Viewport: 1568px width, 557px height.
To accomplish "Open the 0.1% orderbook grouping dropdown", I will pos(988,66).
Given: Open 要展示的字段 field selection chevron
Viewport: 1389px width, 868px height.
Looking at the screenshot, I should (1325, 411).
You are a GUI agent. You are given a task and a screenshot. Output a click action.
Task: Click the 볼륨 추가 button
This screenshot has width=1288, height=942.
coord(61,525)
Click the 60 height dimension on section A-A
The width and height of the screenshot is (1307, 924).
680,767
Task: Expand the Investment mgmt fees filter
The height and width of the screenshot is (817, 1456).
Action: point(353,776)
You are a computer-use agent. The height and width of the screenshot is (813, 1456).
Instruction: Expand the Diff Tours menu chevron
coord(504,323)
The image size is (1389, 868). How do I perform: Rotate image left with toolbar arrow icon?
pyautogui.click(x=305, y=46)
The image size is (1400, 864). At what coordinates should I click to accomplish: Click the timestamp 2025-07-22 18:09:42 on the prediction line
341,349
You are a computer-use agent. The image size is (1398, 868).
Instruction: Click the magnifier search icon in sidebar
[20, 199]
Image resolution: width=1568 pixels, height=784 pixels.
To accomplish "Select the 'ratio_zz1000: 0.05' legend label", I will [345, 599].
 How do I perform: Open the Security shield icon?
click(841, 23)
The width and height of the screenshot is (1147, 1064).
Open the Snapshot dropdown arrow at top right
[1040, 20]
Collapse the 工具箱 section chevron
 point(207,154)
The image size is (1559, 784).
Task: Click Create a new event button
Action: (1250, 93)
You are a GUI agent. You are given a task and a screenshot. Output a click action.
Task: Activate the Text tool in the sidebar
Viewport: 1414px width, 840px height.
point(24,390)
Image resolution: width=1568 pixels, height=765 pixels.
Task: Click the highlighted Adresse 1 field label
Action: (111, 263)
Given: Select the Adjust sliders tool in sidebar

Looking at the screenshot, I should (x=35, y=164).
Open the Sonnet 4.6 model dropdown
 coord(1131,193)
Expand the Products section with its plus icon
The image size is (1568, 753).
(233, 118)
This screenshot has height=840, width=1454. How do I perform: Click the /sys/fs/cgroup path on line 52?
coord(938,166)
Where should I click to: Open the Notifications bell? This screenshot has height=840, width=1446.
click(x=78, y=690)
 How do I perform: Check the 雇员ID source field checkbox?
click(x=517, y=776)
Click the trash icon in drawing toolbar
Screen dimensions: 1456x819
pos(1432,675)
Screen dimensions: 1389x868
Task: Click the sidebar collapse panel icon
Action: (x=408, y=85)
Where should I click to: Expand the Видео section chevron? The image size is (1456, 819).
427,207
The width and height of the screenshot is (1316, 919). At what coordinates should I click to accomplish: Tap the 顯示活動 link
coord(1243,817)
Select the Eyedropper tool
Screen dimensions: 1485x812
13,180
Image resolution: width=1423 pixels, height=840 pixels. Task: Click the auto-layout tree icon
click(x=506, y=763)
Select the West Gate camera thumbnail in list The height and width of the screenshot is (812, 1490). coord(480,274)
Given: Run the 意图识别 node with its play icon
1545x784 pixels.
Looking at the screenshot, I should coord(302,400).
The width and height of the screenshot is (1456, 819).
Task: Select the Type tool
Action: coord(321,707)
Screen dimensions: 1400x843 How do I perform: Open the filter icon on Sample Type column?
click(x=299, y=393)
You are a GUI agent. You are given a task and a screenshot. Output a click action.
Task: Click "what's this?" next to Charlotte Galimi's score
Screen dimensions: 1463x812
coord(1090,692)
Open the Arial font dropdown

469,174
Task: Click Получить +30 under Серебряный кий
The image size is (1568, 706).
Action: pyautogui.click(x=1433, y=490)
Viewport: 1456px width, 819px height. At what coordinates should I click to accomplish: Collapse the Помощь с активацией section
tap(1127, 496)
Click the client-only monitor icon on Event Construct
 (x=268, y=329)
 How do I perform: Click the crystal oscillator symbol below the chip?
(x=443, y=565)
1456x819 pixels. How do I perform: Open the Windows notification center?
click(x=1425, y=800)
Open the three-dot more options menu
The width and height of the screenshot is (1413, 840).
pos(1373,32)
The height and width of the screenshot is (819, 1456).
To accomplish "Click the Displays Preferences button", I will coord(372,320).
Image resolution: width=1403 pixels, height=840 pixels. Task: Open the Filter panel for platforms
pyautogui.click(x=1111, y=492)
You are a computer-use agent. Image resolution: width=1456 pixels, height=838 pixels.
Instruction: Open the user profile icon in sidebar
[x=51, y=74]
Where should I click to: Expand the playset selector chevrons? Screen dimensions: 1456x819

--------

### What you are asked to do
Repeat all entries. Match them exactly.

### Answer area
Viewport: 1568px width, 557px height.
To accomplish "Open the 0.1% orderbook grouping dropdown", I will pos(988,66).
Given: Open 要展示的字段 field selection chevron
Viewport: 1389px width, 868px height.
Looking at the screenshot, I should (1325, 411).
You are a GUI agent. You are given a task and a screenshot. Output a click action.
Task: Click the 볼륨 추가 button
This screenshot has width=1288, height=942.
coord(61,525)
Click the 60 height dimension on section A-A
The width and height of the screenshot is (1307, 924).
680,767
Task: Expand the Investment mgmt fees filter
The height and width of the screenshot is (817, 1456).
Action: point(353,776)
You are a computer-use agent. The height and width of the screenshot is (813, 1456).
Instruction: Expand the Diff Tours menu chevron
coord(504,323)
The image size is (1389, 868). How do I perform: Rotate image left with toolbar arrow icon?
pyautogui.click(x=305, y=46)
The image size is (1400, 864). At what coordinates should I click to accomplish: Click the timestamp 2025-07-22 18:09:42 on the prediction line
341,349
You are a computer-use agent. The image size is (1398, 868).
Instruction: Click the magnifier search icon in sidebar
[20, 199]
Image resolution: width=1568 pixels, height=784 pixels.
To accomplish "Select the 'ratio_zz1000: 0.05' legend label", I will [345, 599].
 How do I perform: Open the Security shield icon?
click(841, 23)
The width and height of the screenshot is (1147, 1064).
Open the Snapshot dropdown arrow at top right
[1040, 20]
Collapse the 工具箱 section chevron
 point(207,154)
The image size is (1559, 784).
Task: Click Create a new event button
Action: (1250, 93)
You are a GUI agent. You are given a task and a screenshot. Output a click action.
Task: Activate the Text tool in the sidebar
Viewport: 1414px width, 840px height.
point(24,390)
Image resolution: width=1568 pixels, height=765 pixels.
Task: Click the highlighted Adresse 1 field label
Action: (111, 263)
Given: Select the Adjust sliders tool in sidebar

Looking at the screenshot, I should (x=35, y=164).
Open the Sonnet 4.6 model dropdown
 coord(1131,193)
Expand the Products section with its plus icon
The image size is (1568, 753).
(233, 118)
This screenshot has height=840, width=1454. How do I perform: Click the /sys/fs/cgroup path on line 52?
coord(938,166)
Where should I click to: Open the Notifications bell? This screenshot has height=840, width=1446.
click(x=78, y=690)
 How do I perform: Check the 雇员ID source field checkbox?
click(x=517, y=776)
Click the trash icon in drawing toolbar
Screen dimensions: 1456x819
pos(1432,675)
Screen dimensions: 1389x868
Task: Click the sidebar collapse panel icon
Action: (x=408, y=85)
Where should I click to: Expand the Видео section chevron? The image size is (1456, 819).
427,207
The width and height of the screenshot is (1316, 919). At what coordinates should I click to accomplish: Tap the 顯示活動 link
coord(1243,817)
Select the Eyedropper tool
Screen dimensions: 1485x812
13,180
Image resolution: width=1423 pixels, height=840 pixels. Task: Click the auto-layout tree icon
click(x=506, y=763)
Select the West Gate camera thumbnail in list The height and width of the screenshot is (812, 1490). coord(480,274)
Given: Run the 意图识别 node with its play icon
1545x784 pixels.
Looking at the screenshot, I should coord(302,400).
The width and height of the screenshot is (1456, 819).
Task: Select the Type tool
Action: coord(321,707)
Screen dimensions: 1400x843 How do I perform: Open the filter icon on Sample Type column?
click(x=299, y=393)
You are a GUI agent. You are given a task and a screenshot. Output a click action.
Task: Click "what's this?" next to Charlotte Galimi's score
Screen dimensions: 1463x812
coord(1090,692)
Open the Arial font dropdown

469,174
Task: Click Получить +30 under Серебряный кий
The image size is (1568, 706).
Action: pyautogui.click(x=1433, y=490)
Viewport: 1456px width, 819px height. At what coordinates should I click to accomplish: Collapse the Помощь с активацией section
tap(1127, 496)
Click the client-only monitor icon on Event Construct
 (x=268, y=329)
 How do I perform: Click the crystal oscillator symbol below the chip?
(x=443, y=565)
1456x819 pixels. How do I perform: Open the Windows notification center?
click(x=1425, y=800)
Open the three-dot more options menu
The width and height of the screenshot is (1413, 840).
pos(1373,32)
The height and width of the screenshot is (819, 1456).
To accomplish "Click the Displays Preferences button", I will coord(372,320).
Image resolution: width=1403 pixels, height=840 pixels. Task: Open the Filter panel for platforms
pyautogui.click(x=1111, y=492)
You are a computer-use agent. Image resolution: width=1456 pixels, height=838 pixels.
Instruction: Open the user profile icon in sidebar
[x=51, y=74]
Where should I click to: Expand the playset selector chevrons? Screen dimensions: 1456x819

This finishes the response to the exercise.